None of this would be easy, he warned himself, as he strode off in the direction of Parsons Green. But when was leaving home ever easy? And who could make it easier? Certainly not anybody he knew. If anything his family, such as it was, would make it more onerous still. To feel like this at thirty-eight! He should be joyous, determined. But around his heart, which he had believed to be arid, he felt the sad blooming of regret, of longing. For certainty, he imagined. But there was no certainty: he had already found that out, and thus learned the most difficult of all lessons. As he walked along the Fulham Road his pace slackened and his euphoria, largely induced by the unexpected company, gradually ebbed away, leaving sadness and confusion in its wake. Surely none of this could be happening to him, he reasoned. No one had actually asked him if he wanted to go to America: the idea had never occurred to him. The intervening months between now and his departure, whether spent in Paris or in London, seemed irrelevant, and would, he knew, be filled with conflicting feelings; he would be torn between a desire to have everything stay the same and the sad knowledge that it never did. He began to feel appalled at the way his life had shifted into this uncomfortable dilemma. His reason told him that he must seize this opportunity to start again, yet what he felt, overwhelmingly, was distress at having to leave
everything that meant safety to him. He knew that his life was shamefully dull by anybody’s standards. He knew that he was too young to settle down into this dreamy troubled routine with which he had so easily – too easily – come to terms. Yet as he looked up into the whitish sky of a summer night he wondered under what skies he would soon find himself. It was for the furniture of his life rather than its inhabitants that he felt most longing, for he knew that his absence would make little difference to those he would leave behind. Would anyone even notice? Pen, possibly: the others not at all. His own love for his daughter would become a burden to her, while his wife had already indicated her forthcoming absence. She was more competent than he was, had brought her housewifely efficiency to bear on her plans in a way that had once amused him: he was forced to acknowledge in her the same gravity, the same concentration, the same lack of anything to say, now that her object was Gilbert Bradshaw rather than the maintenance of his, Lewis’s, comfort and inheritance. Assiduous was the word he would have used to describe her. And notably unforthcoming. And still he went to her door, and still she eluded him. He wanted her attention, that notoriously scarce commodity, as he had always wanted it. He wanted to tell her of his woe, yet the idea of her wilfully evading this explanation, as she had evaded all the others, was unbearable to him. He knew that if she were to break off to answer the telephone in the middle of this hypothetical explanation he might feel the impulse to murder her.

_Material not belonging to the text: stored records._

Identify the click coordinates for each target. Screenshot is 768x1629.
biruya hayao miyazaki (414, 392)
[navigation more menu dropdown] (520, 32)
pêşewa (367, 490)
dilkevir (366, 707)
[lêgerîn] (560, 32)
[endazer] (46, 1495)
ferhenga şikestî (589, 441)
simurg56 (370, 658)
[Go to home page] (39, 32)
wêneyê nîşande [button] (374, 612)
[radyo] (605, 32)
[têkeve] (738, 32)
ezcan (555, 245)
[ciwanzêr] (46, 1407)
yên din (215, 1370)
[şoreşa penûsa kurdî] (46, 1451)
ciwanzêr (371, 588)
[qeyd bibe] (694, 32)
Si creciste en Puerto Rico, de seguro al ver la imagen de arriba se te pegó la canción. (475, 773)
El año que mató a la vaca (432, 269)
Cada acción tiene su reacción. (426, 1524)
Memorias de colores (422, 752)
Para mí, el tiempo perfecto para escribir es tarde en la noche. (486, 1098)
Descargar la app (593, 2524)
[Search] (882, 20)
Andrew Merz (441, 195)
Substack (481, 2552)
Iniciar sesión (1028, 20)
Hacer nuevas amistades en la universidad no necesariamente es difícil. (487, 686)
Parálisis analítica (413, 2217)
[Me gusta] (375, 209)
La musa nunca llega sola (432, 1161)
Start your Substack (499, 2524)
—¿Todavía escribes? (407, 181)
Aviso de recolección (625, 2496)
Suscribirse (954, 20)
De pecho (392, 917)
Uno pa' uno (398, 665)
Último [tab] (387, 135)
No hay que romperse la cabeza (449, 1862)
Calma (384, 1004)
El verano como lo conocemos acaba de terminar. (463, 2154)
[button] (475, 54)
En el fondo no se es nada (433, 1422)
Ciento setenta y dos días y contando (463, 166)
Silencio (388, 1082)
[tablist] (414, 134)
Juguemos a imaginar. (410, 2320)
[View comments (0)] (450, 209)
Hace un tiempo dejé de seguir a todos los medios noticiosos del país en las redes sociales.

Yet while longing to stay he knew that he would leave, leave the quiet house, the yellow roses in the garden, the allotted half-hour with his daughter, for a wasteland of unasked-for possibilities. And those intervening months in Paris, that probably misguided reprise of an earlier experience, would, he knew, be an error. For what had his youth yielded, apart from a modest ambition and a mistaken confidence in women? The ambition, which he supposed would now be satisfied, had all but disappeared: he had laid it aside
without regret, leaving it at the back of the cupboard with the unwrapped copies of his book. And fate had seen to it that his naïf confidence had been wrongly invested. Fate would no doubt guarantee that he make the same mistake again, if ever he had the temerity to repeat the experiment. The worst of it was that he still could not see what else he could have done. And now he would leave home to make his mark, but all would be accomplished in desolation. Some essential hope had vanished, and he was about to be sent out to look for it again.